Investigators told WGN, a local Nexstar affiliate, that before the blast that shook the neighborhood at 5 p.m., Avila-Puebla was seen at the Feb. 15 wedding of Eleni Vrettos, 32, and Tom Davis, whose age was not given, with his date, a relative of Vrettos who lived at the home of the bride’s family. At some point during the wedding festivities, Avila-Puebla left the wedding and headed to the home of the bride and groom.
According to police, Avila-Puebla was caught on surveillance cameras parking his car half a block from the home. When he got out of the car, he retrieved a five-gallon jug before entering the building. He came out to his car, retrieved several more jugs, and went back inside the building. He never came out.

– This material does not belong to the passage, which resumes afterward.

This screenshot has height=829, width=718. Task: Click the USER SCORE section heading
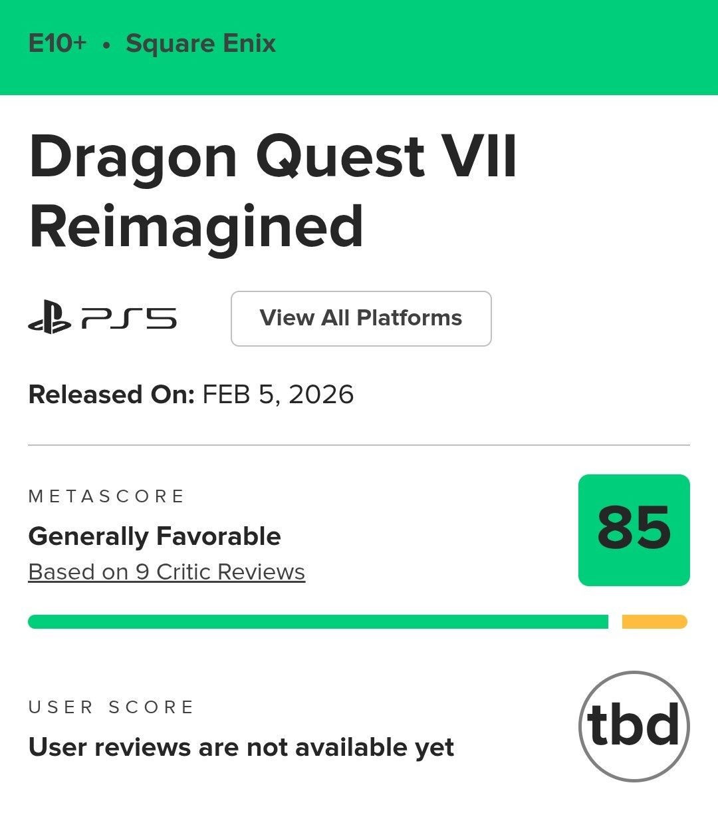(111, 707)
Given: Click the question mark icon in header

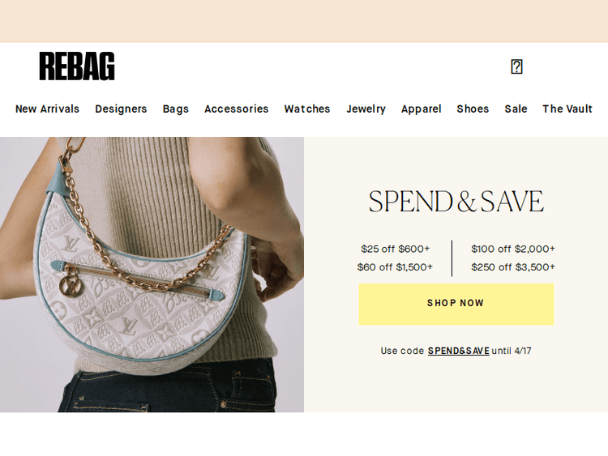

At approximately 4:50 p.m., after the couple were finishing up their vows, their phones and several other phones started lighting up with notifications that there was a fire in their neighborhood. Vrettos told WGN upon arriving at the scene, “I ran here in my wedding dress, like down the alley, and was watching from a neighbor’s yard. Everything was just smoke at that point.”
When the fire was finally extinguished, all that remained was rubble. The explosion also damaged a neighboring building, displacing 11 families. The Vrettos family lost six cats in the blast.
Police did not provide any information about Avila-Puebla’s possible motivations.